James Rodríguez es, sin lugar a dudas, uno de los grandes objetivos del Manchester United para el curso que viene. Así lo certifica el hecho de que varios ojeadores del club se hayan desplazado últimamente hasta tierras lusas para intensificar su vigilancia sobre el atacante colombiano.

En esta ocasión, la presencia de los espías ingleses en los partidos del Oporto responde a, según relata el Daily Mail, la necesidad de comprobar si el jugador se ha recuperado completamente de una lesión que le mantuvo en el dique seco durante algo más de un mes.

De momento, el futbolista no ha disputado ningún choque completo, ya que el cuerpo técnico de la entidad lusa no quiere forzarle y confía en que el extremo vaya recuperando la forma poco a poco para así poder acabar la presente campaña a pleno rendimiento.

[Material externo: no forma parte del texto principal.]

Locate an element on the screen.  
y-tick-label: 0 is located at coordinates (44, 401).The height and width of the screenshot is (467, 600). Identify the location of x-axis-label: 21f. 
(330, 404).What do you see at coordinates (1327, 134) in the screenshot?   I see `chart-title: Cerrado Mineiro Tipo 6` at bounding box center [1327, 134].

Disipadas las dudas sobre el estado del jugador, los diablos rojos aún deberán buscar la forma de gestionar económicamente su fichaje. Rodríguez está vinculado al conjunto portuense hasta junio de 2016 y su cláusula de rescisión se sitúa en torno a los 40 M€, una cifra que el United ha pensado abaratar ofreciendo algún futbolista que pueda resultar interesante para el técnico Vitor Pereira. Al tiempo.